TEXTO SELECIONADO:

---*---

O acordo fechado reserva US$ 115 milhões ao longo de quatro anos para as instalações para imigrantes na ilha, previstas para entrar em funcionamento em 2021.

O ministro das Finanças, Kristian Jensen, que liderou as negociações, disse que a ilha não é uma prisão, mas quem for enviado para lá terá de dormir na ilha.

Louise Holck, vice-diretora executiva do Instituto Dinamarquês de Direitos Humanos, disse que sua entidade vai acompanhar a situação muito de perto para verificar possíveis violações das obrigações internacionais da Dinamarca.

O acordo foi pactuado como parte das negociações anuais do orçamento nacional. Todos os anos o Partido do Povo Dinamarquês pede restrições aos imigrantes ou refugiados em troca de seus votos para aprovar o orçamento.

Assim como em boa parte da Europa, também na Dinamarca o aumento da migração vinda do Oriente Médio e África em 2015 e 2016 motivou uma reação contrária nativista e populista.

---*---

LISTA DE TAREFAS:
A - Indique se cada afirmação abaixo está de acordo com o texto sobre a ilha para imigrantes na Dinamarca, respondendo sim ou não e citando as palavras do texto que decidem a resposta: (i) o acordo reserva US$ 115 milhões ao longo de quatro anos para as instalações na ilha; (ii) Kristian Jensen afirmou que a ilha é uma prisão; (iii) o Partido do Povo Dinamarquês pede restrições aos imigrantes ou refugiados apenas de vez em quando.
B - Transcreva, do texto sobre a ilha para imigrantes na Dinamarca, o trecho que vai de "Louise Holck, vice-diretora" até "internacionais da Dinamarca.".
C - Dê continuidade ao texto sobre a ilha para imigrantes na Dinamarca a partir do ponto em que ele termina.

---*---

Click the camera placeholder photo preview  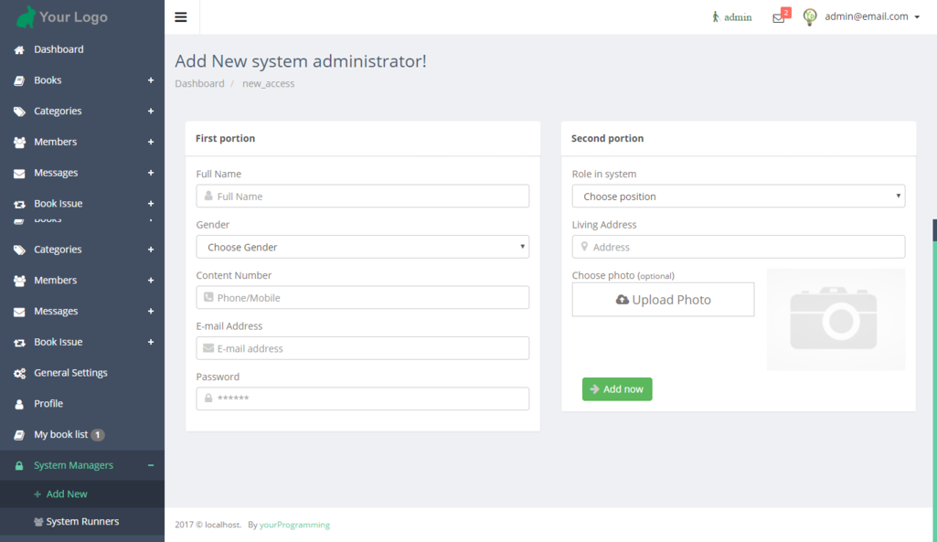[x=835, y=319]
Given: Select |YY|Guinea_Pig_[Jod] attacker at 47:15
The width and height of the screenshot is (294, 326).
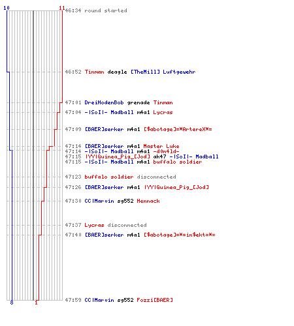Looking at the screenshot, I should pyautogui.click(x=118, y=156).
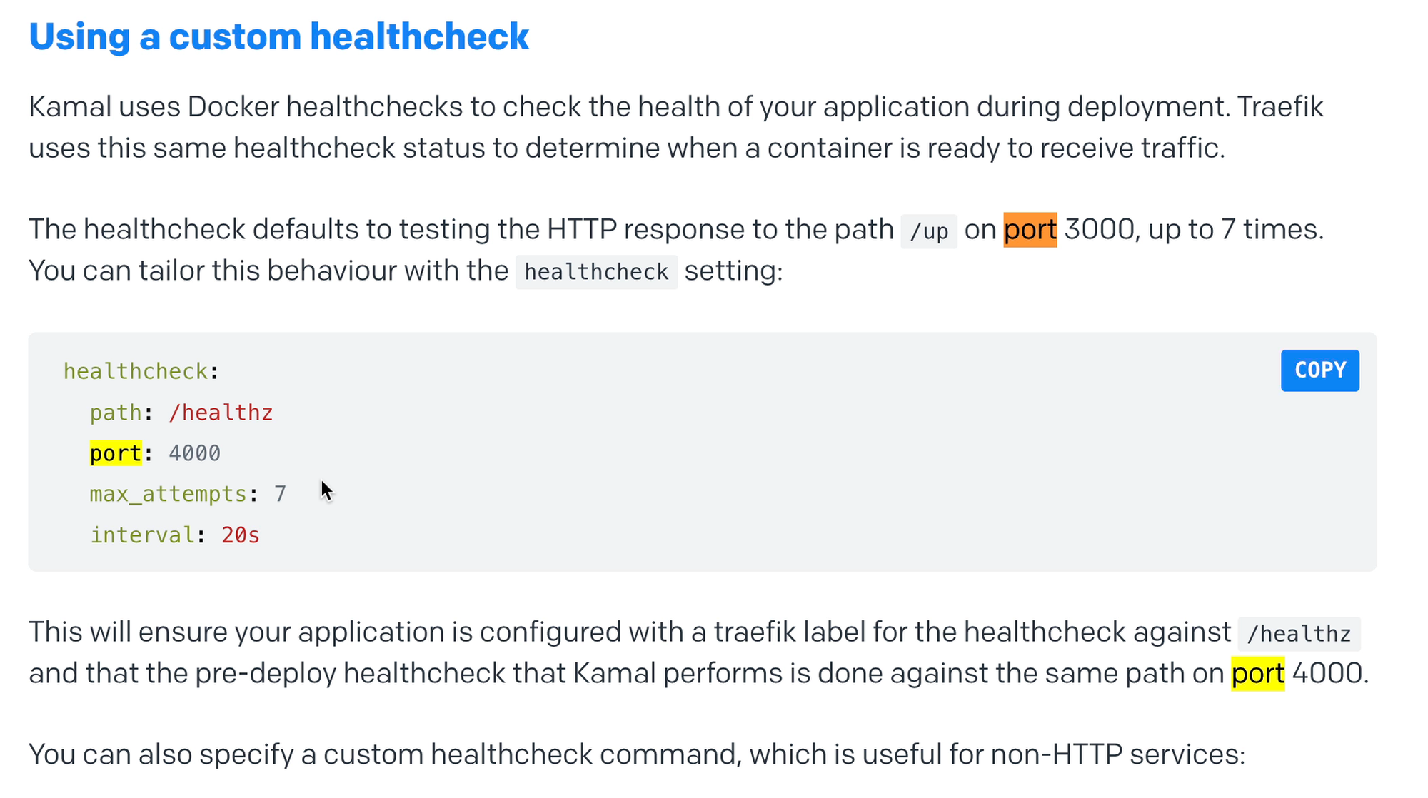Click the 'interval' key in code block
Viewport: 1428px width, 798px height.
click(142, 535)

---*---

RESPOSTAS ESCRITAS:
A -
(i) Sim: "O acordo fechado reserva US$ 115 milhões ao longo de quatro anos para as instalações para imigrantes na ilha".
(ii) Não: "disse que a ilha não é uma prisão".
(iii) Não: "Todos os anos o Partido do Povo Dinamarquês pede restrições aos imigrantes ou refugiados".

B -
Louise Holck, vice-diretora executiva do Instituto Dinamarquês de Direitos Humanos, disse que sua entidade vai acompanhar a situação muito de perto para verificar possíveis violações das obrigações internacionais da Dinamarca.

C -
O governo prometeu empurrar a lei da imigração até o limite do permitido pelas convenções internacionais sobre direitos humanos.

Especialistas legais disseram que ainda é cedo para prever se o projeto da ilha Lindholm vai passar desses limites e representar confinamento ilegal. Disseram que o projeto se assemelha a uma proposta do governo italiano rejeitada em 1980 pela Corte Europeia de Direitos Humanos.

O plano para a ilha Lindholm leva adiante a política do governo de tornar insuportável a vida dos candidatos a asilo rejeitados, para incentivá-los a deixar o país.

Candidatos a asilo que tenham antecedentes criminais não são autorizados a trabalhar na Dinamarca. Os candidatos rejeitados que não podem ser deportados são alojados em locais onde não podem preparar as próprias refeições e onde recebem alimentos e uma diária de cerca de US$1,20, que é suspensa se eles não cooperam com as autoridades.

A ex-ministra da Imigração Birthe Ronn Hornbech descreveu o projeto para a ilha como uma “piada” e disse que é um erro comparável a um gol contra no futebol.

“Essa proposta não vai dar em nada”, ela escreveu em sua coluna de jornal.

Muitos estrangeiros que tiveram seus pedidos de asilo negados não podem ser deportados para seus países de origem devido ao risco de sofrerem perseguição ou abusos, ou ainda simplesmente porque os países de origem se recusam a recebê-los de volta.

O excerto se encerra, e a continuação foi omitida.